Lithium-sulfur batteries offer a tremendous increase in specific capacity compared to the current state-of-the-art lithium-ion batteries, with the sulfur cathode having a large theoretical capacity of 1672 mA h g^-1.¹ In practice, however, this large theoretical capacity is rarely achieved, particularly at high loadings of sulfur within the cathode, at low electrolyte amount, or at kinetically limiting high rates and low temperatures.^{2, 3} A primary reason for this is the highly insulating nature of sulfur and its lithium polysulfide and lithium sulfide (Li₂S_x, 1 < x <8) discharge products. During charge and discharge, reduction and oxidation of sulfur species are confined to a primarily surface-based reaction pathway, which limits the total utilizable capacity as insulating discharge products precipitate and drive the voltage down to the cell’s lower voltage limits.⁴

While many efforts have focused on limiting the solubility of intermediate polysulfide species, it has been reported that higher donor number solvents can offer a pathway to greater electrochemical utilization of sulfur through a solution-based reaction pathway, primarily driven by the S₃^.- radical.⁴ Here, we demonstrate that some higher donor number solvents, such as Dimethyl Sulfoxide (DMSO) and N,N-Dimethylacetamide (DMA), exhibit greater utilization and relative disproportionation to the S₃^·- radical, while others, like 1-methylimidazole (MeIm), show little presence of the S₃^·- radical and less first cycle discharge capacity. We investigate this unique phenomenon via ultraviolet-visible spectrophotometry at a high concentration of Li₂S₆ in each solvent. Relative concentration of each polysulfide species varies with overall concentration, and we choose to study relative speciation at high concentrations as this approximates the typical polysulfide concentrations found in electrolyte while cycling.

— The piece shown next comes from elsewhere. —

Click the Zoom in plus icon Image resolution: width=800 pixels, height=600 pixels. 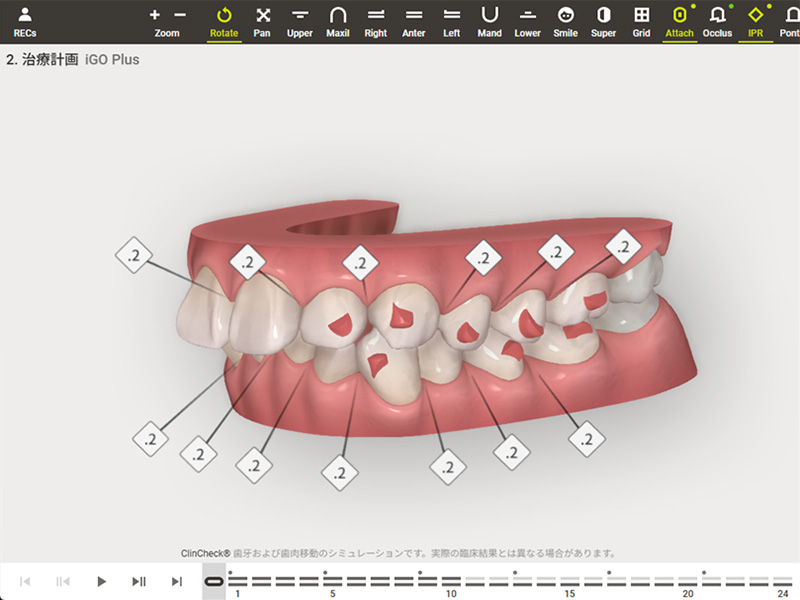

Favorable disproportionation to the S₃^·- radical can be strategically used as a framework to optimize electrolytes for increased capacity in lithium-sulfur cells through a solution-based reaction pathway. Intelligent use of these radical-inducing solvents in conjunction with the predominantly used Dioxolane (DOL) and Dimethoxyethane (DME) electrolytes can enable greater sulfur utilization in traditionally capacity limiting scenarios, such as low temperature, high rates, and large sulfur loadings.

References:

1. A. Manthiram, S. H. Chung and C. Zu, Adv. Mater., 27, 1980 (2015).
2. H. J. Peng, J. Q. Huang, X. B. Cheng and Q. Zhang, Adv. Energy Mater., 7, 1700260 (2017).
3. Y. V. Mikhaylik and J. R. Akridge, J. Electrochem. Soc., 150, A306 (2003).
4. M. Cuisinier, C. Hart, M. Balasubramanian, A. Garsuch and L. F. Nazar, Adv. Energy Mater., 5, 1401801 (2015).

Figure Caption:

Fig. 1. a) 0.1 mM of Li₂S₆ dissolved in the 4 solvent systems of interest. A clear blue color, indicative of the S₃^·- radical, is predominant in DMA and DMSO. b) First cycle discharge profiles of a sulfur cathode in 4 different electrolytes, where the solvents of interest are used with 50% DOL.